Polynomial functions are expressions that involve terms with variables raised to whole number powers and constant coefficients. They can take various forms, such as linear, quadratic, cubic, and higher-order polynomials. A typical polynomial function may look like:

• \(a_nx^n + a_{n-1}x^{n-1} + \, ext{...} \, + a_1x + a_0\)

Here, the \(a\)s are coefficients, and \(n\) is a non-negative integer representing the highest degree in the polynomial.
Polynomial functions are smooth and continuous, meaning that you can draw their graphs without lifting the pencil from the paper. These functions are also closed under addition, subtraction, multiplication, and other operations, making them an essential class of functions in calculus and algebra.
When working with polynomials, each term is a product of a constant and a power of the variable. The highest power term often plays a significant role in understanding the function's behavior, especially when assessing limits.

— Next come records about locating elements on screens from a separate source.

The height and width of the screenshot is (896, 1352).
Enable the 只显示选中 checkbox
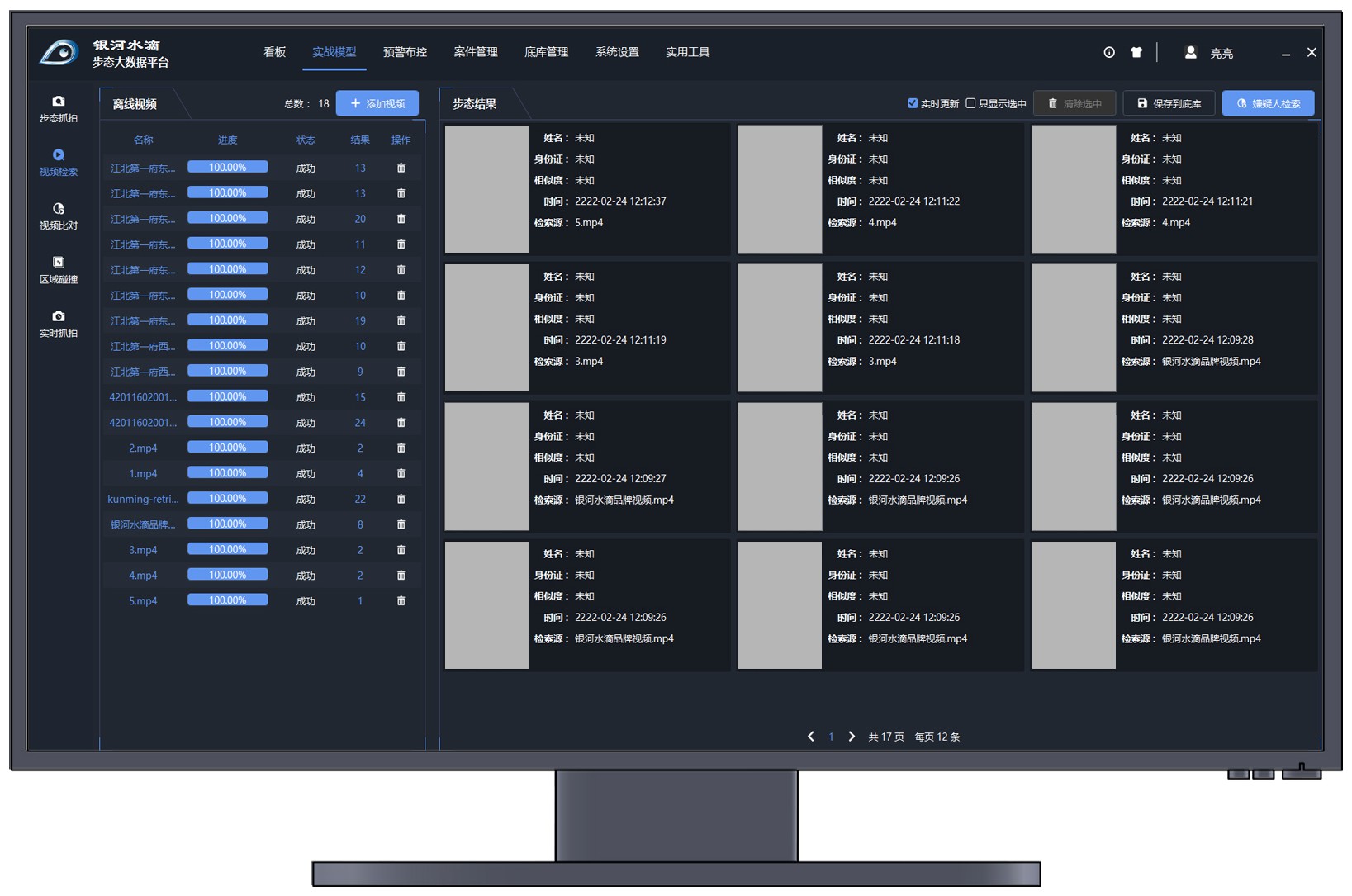tap(971, 103)
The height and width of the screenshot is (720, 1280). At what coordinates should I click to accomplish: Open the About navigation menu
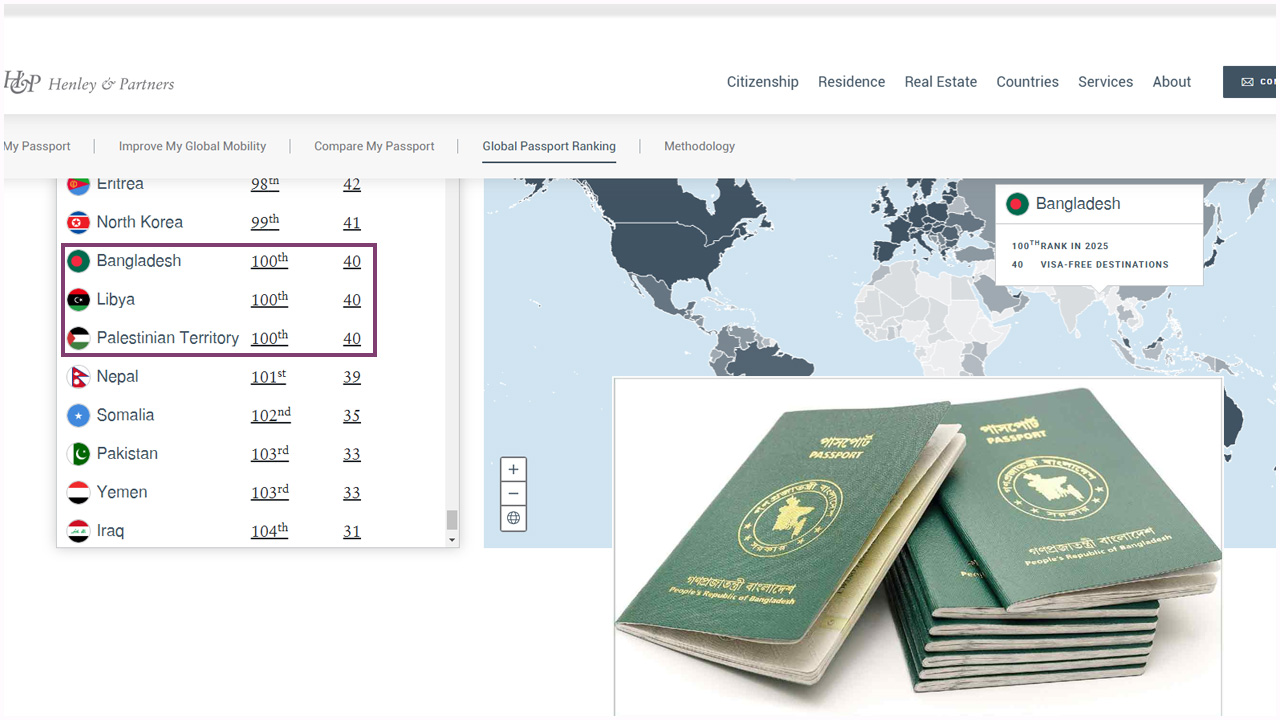1171,82

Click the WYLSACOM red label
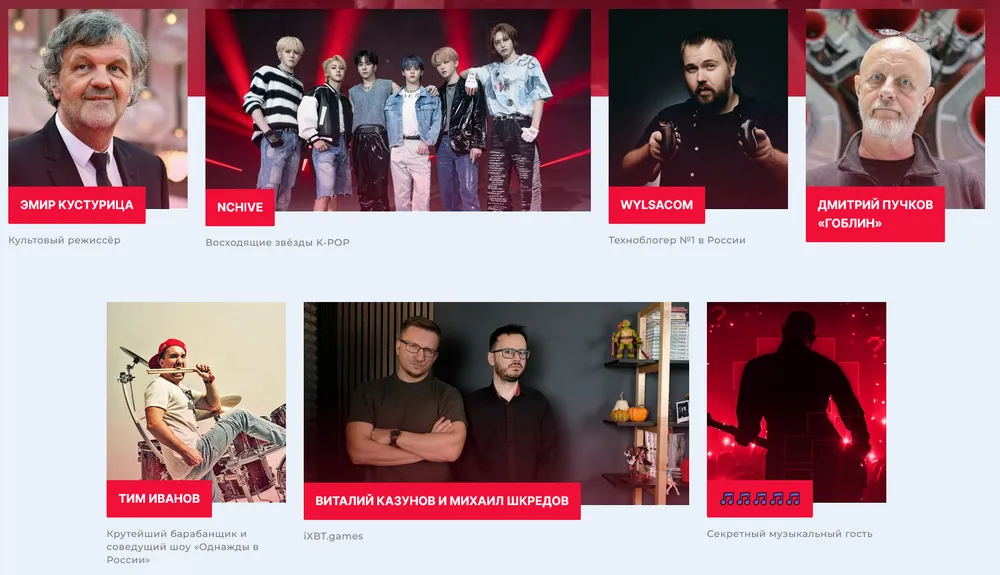pyautogui.click(x=657, y=205)
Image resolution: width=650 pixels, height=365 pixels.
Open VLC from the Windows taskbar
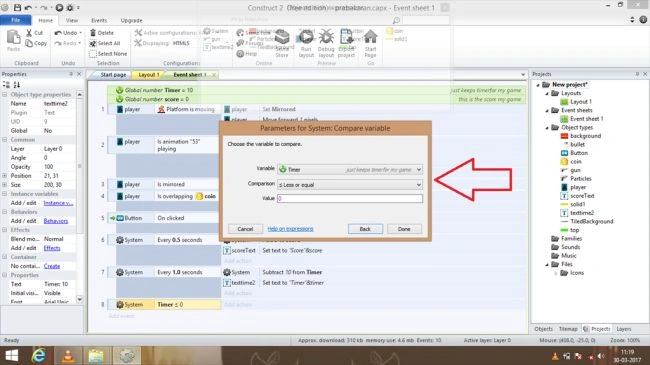(x=68, y=355)
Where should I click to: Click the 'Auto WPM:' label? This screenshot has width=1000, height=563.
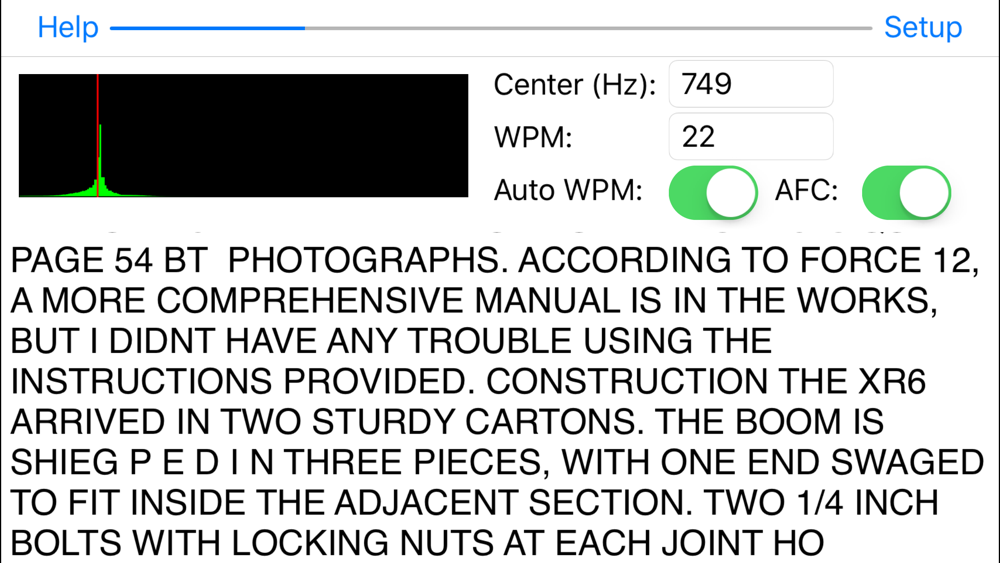pyautogui.click(x=568, y=190)
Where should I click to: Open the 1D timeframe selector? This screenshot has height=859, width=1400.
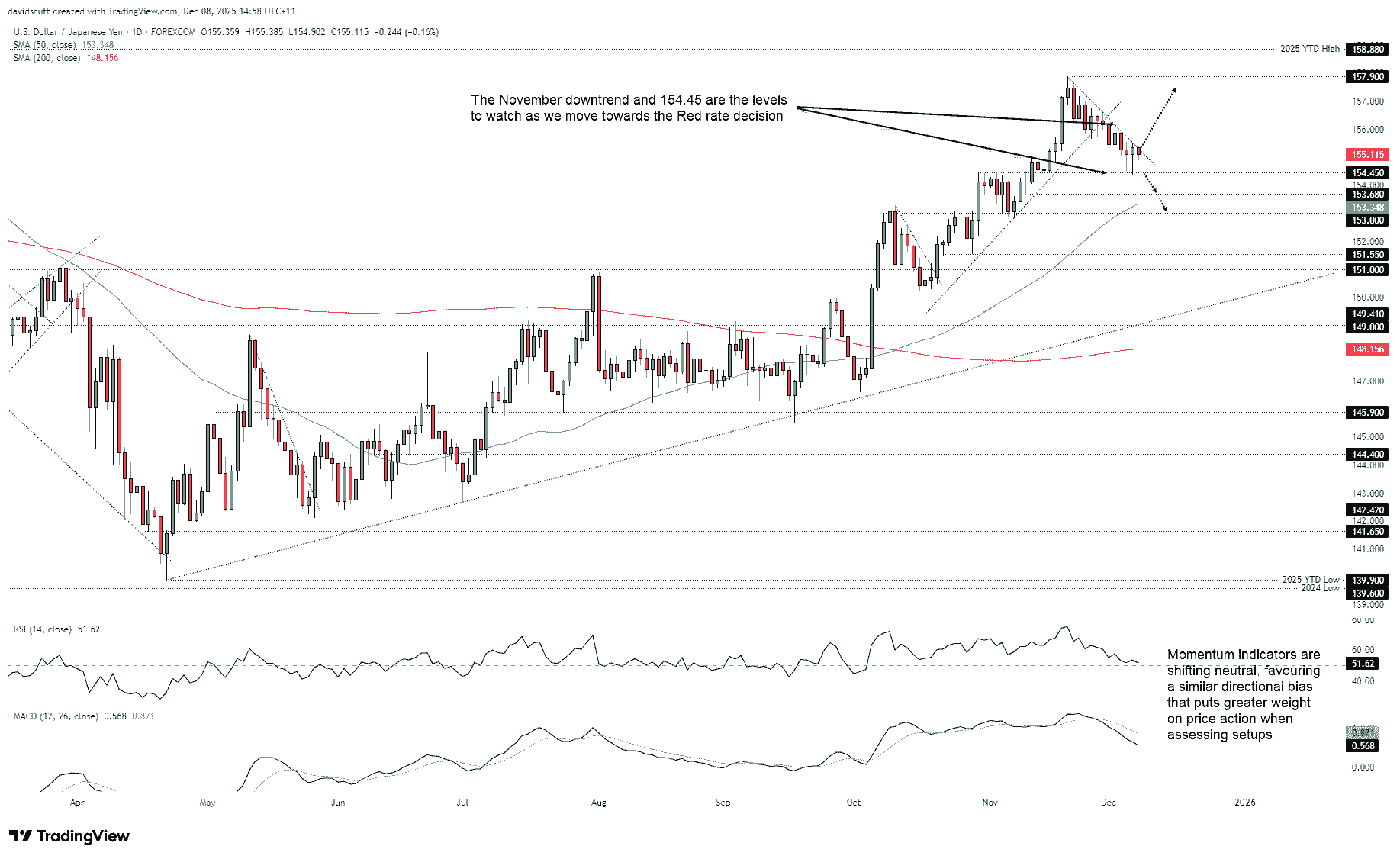[138, 32]
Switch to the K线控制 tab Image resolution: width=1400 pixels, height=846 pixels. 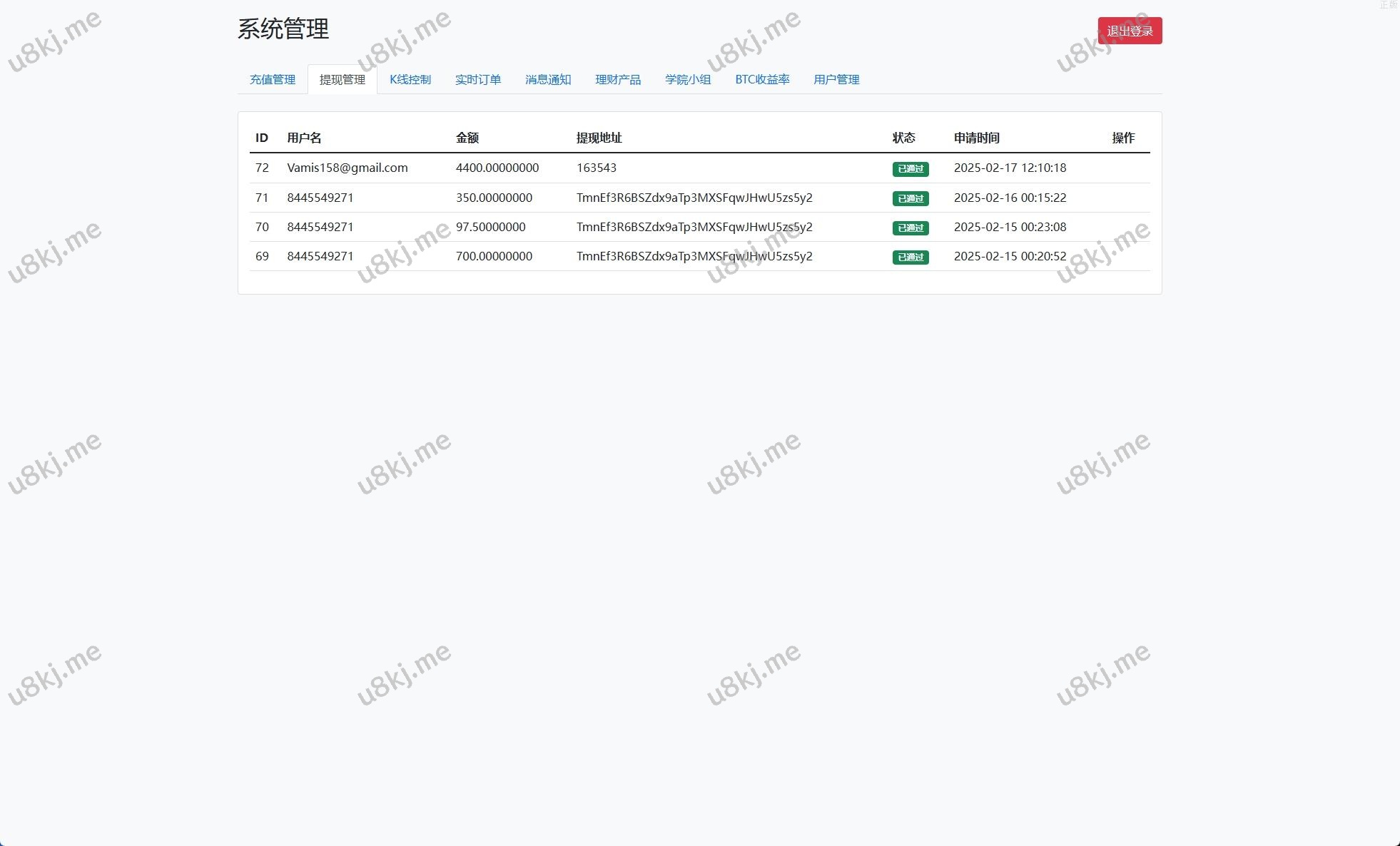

The dominating term in a polynomial is the term with the highest power of the variable, often referred to as the leading term. It greatly influences the polynomial's behavior, particularly as the variable grows indefinitely in magnitude either positively or negatively.
For example, in the polynomial

• \(-3x^{16} + 2\)

the term \(-3x^{16}\) dominates because it features \(x\) raised to the 16th power, which is larger than any other powers present. This dominance means that as \(x\) increases or decreases significantly, the overall behavior of the polynomial closely follows this high-power term.
The effect of the dominating term becomes more pronounced while analyzing limits, especially in the context of behavior at infinity. This distinction helps in determining whether a polynomial approaches infinity, negative infinity, or zero as \(x\) approaches extremely large or small values.

Understanding the behavior of functions as they approach infinity is crucial for analyzing limits. For polynomial functions, this generally means focusing on what happens to the function's value as the variable \(x\) becomes very large or very small.
When we discuss a limit approaching infinity, we address how the function grows as the input grows larger (positive infinity) or smaller (negative infinity).

• If the highest power of \(x\) is even, the function will either grow towards positive infinity or negative infinity, depending on the sign of the coefficient.
• When examining the polynomial \(-3x^{16} + 2\), the even power of 16 ensures the terms will tend towards the same infinities as \(x\) becomes increasingly negative.

Since the highest power is even, and the coefficient is negative, the function behaves oppositely when \(x\) approaches negative infinity, resulting in the polynomial itself tending towards positive infinity. Understanding this concept helps predict the limit result, which in this exercise was \(+\infty\).